* Assignment: Print every entry, word for word, and skip the images.

= Beginning of Section =

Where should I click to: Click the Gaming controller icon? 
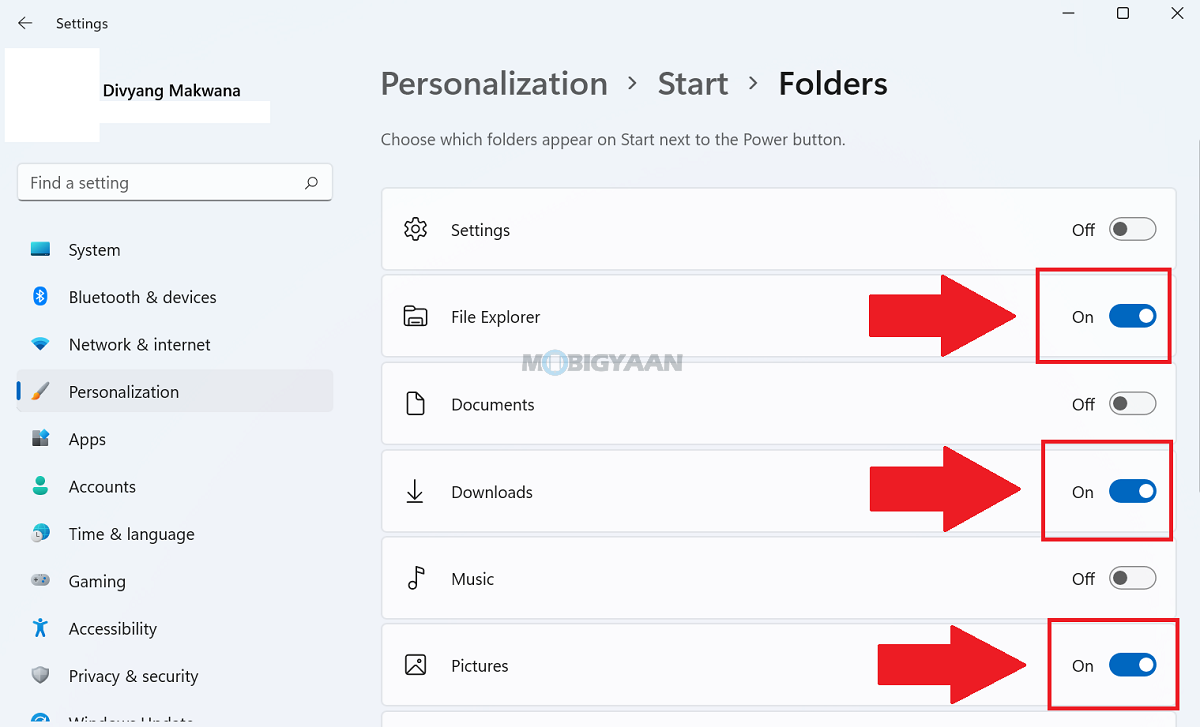tap(40, 581)
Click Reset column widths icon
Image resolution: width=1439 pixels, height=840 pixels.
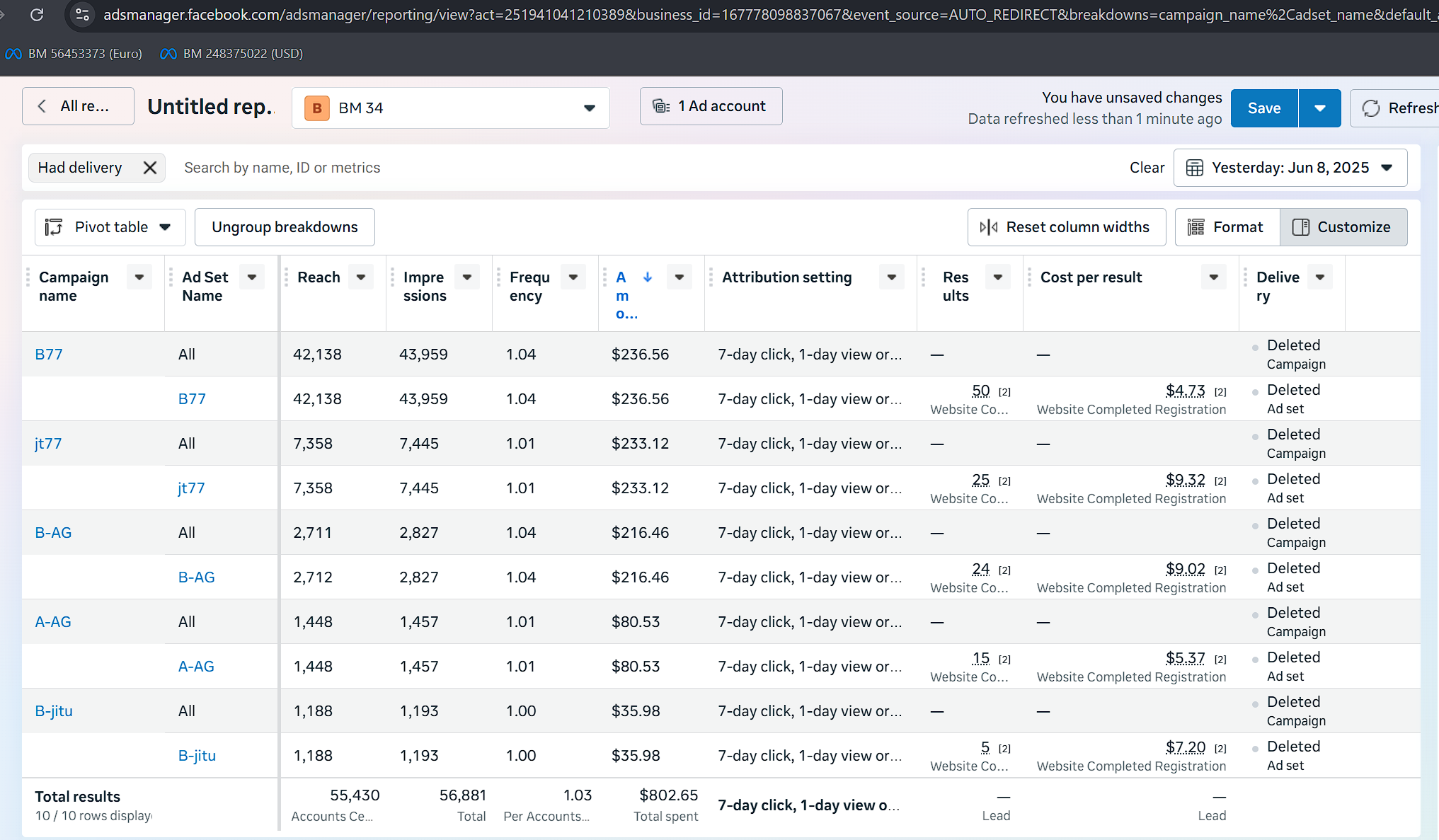coord(989,227)
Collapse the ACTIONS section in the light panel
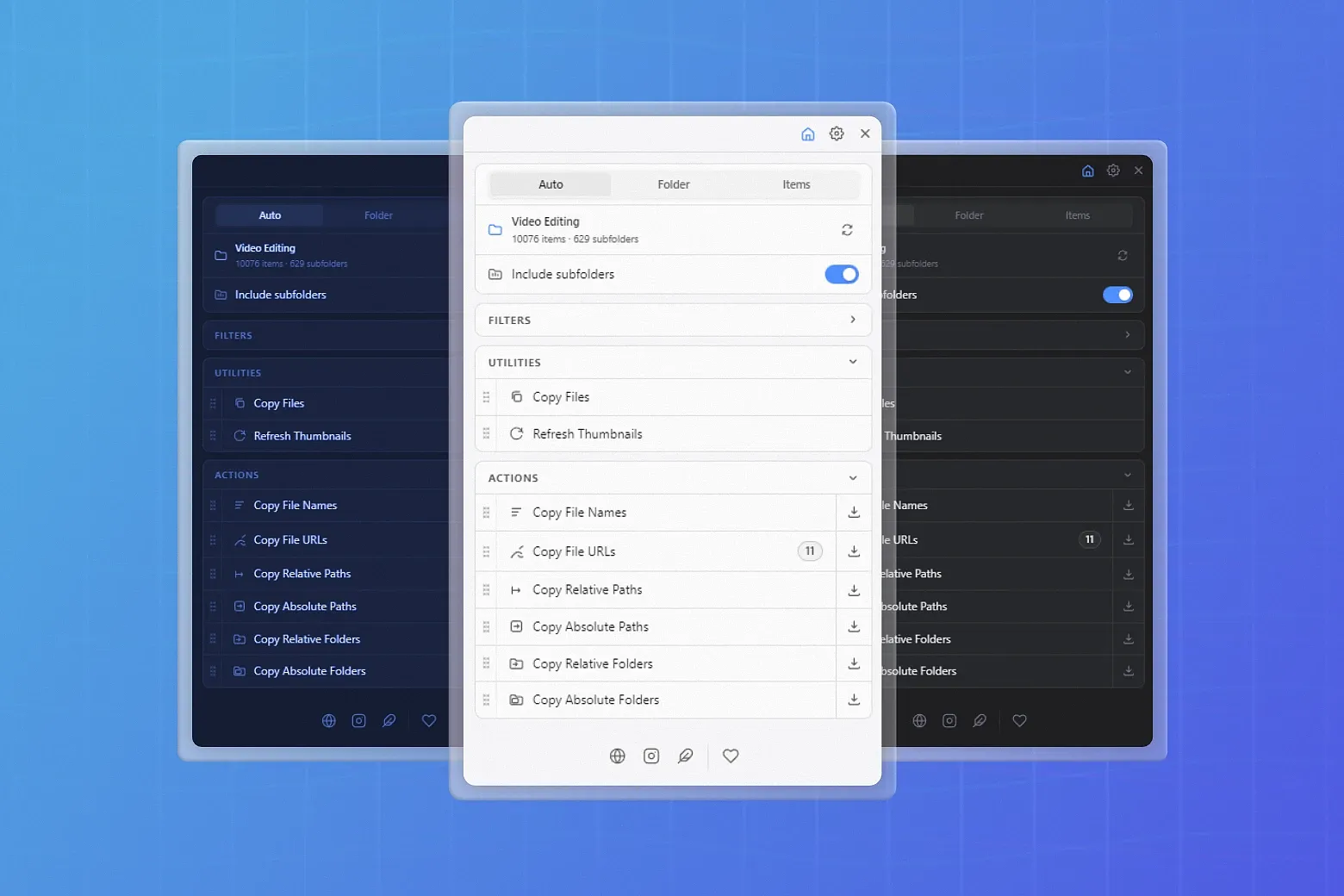The image size is (1344, 896). coord(852,478)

= End of Section =

* Answer to the problem:
Where should I click to: Click the Gaming controller icon? 
tap(40, 581)
Click Reset column widths icon
Image resolution: width=1439 pixels, height=840 pixels.
coord(989,227)
Collapse the ACTIONS section in the light panel
The image size is (1344, 896). coord(852,478)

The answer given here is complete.